Finlayson Island

Geography
- Location: North Saskatchewan River
- Coordinates: 52°44′29″N 108°17′12″W﻿ / ﻿52.7414°N 108.2866°W
- Length: 4 km (2.5 mi)
- Highest elevation: 439 m (1440 ft)

Administration
- Canada
- Province: Saskatchewan
- Region: The Battlefords

= Finlayson Island =

Island in Saskatchewan, Canada

Finlayson Island is an island along the course of the North Saskatchewan River in the Canadian province of Saskatchewan. The island is situated between the town of Battleford on the south bank of the river and the city of North Battleford on the north. To the north of the island is the Battlefords Bridge and to the south is North Saskatchewan River's confluence with Battle River. Access to Finlayson Island is from the old Battleford Bridge.

On the island is the Finlayson Island Nature Park, a picnic area, and multiple biking and hiking trails. During the winter, the trails are groomed for cross-country skiing. The island has riparian forests, marshlands, grasslands, and sand dunes as well as an abundance of wildlife.

Finlayson Island was named after Donald Finlayson on 25 March 1965 by the Government of Saskatchewan. Finlayson was a homesteader in the nearby Battle River Valley, member of the home guard during the North-West Rebellion, and a local MLA from 1908 to 1934.

== Recreation and access ==
Prior to the completion of the upstream Battlefords Bridge, the Battleford Bridge connected the two Battlefords and carried Highway 16 across the North Saskatchewan River. The Battleford Bridge is composed of two bridges — the South Truss Bridge and the North Truss Bridge. The south one connects the island to Battleford while the north one connects it to North Battleford. The south bridge is open to vehicle traffic while the north one is open to pedestrians only. There is a parking lot on the island for public use.

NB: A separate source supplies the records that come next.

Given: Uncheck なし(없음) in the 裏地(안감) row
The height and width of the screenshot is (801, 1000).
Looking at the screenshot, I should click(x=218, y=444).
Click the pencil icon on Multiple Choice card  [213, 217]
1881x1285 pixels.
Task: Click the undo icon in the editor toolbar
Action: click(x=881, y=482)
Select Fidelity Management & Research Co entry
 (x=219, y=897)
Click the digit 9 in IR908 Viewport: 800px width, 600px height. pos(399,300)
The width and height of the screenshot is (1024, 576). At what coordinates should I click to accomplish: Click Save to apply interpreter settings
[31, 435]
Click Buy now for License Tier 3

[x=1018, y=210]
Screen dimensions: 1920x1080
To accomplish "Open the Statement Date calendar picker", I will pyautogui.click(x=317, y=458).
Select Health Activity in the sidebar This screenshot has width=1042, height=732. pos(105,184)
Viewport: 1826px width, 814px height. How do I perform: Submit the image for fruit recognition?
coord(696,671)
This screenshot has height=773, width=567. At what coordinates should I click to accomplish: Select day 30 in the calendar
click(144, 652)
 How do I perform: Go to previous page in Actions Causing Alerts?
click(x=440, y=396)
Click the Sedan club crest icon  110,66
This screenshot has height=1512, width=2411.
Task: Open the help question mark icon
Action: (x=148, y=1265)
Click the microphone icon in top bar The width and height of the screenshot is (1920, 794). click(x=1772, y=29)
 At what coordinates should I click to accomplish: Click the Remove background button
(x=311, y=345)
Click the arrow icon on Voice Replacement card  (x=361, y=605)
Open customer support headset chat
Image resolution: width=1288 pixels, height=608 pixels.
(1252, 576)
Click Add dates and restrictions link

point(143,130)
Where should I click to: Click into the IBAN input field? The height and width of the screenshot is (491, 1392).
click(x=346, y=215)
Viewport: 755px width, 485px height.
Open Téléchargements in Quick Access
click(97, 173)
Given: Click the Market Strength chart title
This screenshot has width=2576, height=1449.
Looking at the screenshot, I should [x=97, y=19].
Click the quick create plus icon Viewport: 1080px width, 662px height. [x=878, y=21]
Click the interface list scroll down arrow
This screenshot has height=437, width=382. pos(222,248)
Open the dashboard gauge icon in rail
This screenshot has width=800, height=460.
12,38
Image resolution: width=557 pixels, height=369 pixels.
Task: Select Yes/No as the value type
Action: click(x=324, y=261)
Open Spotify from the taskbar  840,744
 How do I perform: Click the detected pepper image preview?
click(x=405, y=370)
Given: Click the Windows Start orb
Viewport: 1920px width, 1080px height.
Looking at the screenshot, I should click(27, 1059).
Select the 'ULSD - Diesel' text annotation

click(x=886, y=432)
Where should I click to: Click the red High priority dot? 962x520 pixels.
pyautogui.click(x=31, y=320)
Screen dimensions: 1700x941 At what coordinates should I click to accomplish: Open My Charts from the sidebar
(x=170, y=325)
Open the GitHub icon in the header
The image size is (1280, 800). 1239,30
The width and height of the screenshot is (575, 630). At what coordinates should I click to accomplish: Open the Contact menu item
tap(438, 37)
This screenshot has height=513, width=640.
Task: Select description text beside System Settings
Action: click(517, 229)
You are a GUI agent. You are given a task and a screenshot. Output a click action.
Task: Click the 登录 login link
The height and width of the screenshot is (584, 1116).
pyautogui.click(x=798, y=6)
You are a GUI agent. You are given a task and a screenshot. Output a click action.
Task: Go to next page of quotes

Recreational opportunities on Finlayson Island are year-round. There are about 14 km of trails on the island that are part of the Battlefords River Valley Trails. Activities from the trails include hiking, bird watching, picnicking, and cycling. The trails provide access to the river's edge for fishing and exploring the sand bars. During the winter, the trails are groomed for cross-country skiing. Motorised vehicles are prohibited.

== Flora and fauna ==
The ecosystem of Finlayson Island is that of a riparian environment. A variety of different plants and animals are found on the island with the varying soil types affecting the vegetative cover. The west side of the island is marshy, the centre has sand dunes, and the east side has silty clay. The silty clay retains moisture allowing for a thick cover of trees. There are about 130 different trees, shrubs, and wildflowers on the island.

Trees common to the island include the chokecherry, black birch, and balsam poplar. Plants and shrubs include the yellow cone flower, gaillardia, thistle, various grasses, common juniper, sage, low juniper, red osier, dogwood, buffaloberry, chokeberry, field mint, bear berry, and the silverweed.

Some of the mammals found on Finlayson Island include the great horned owl, white-tailed deer, and the ruffed grouse.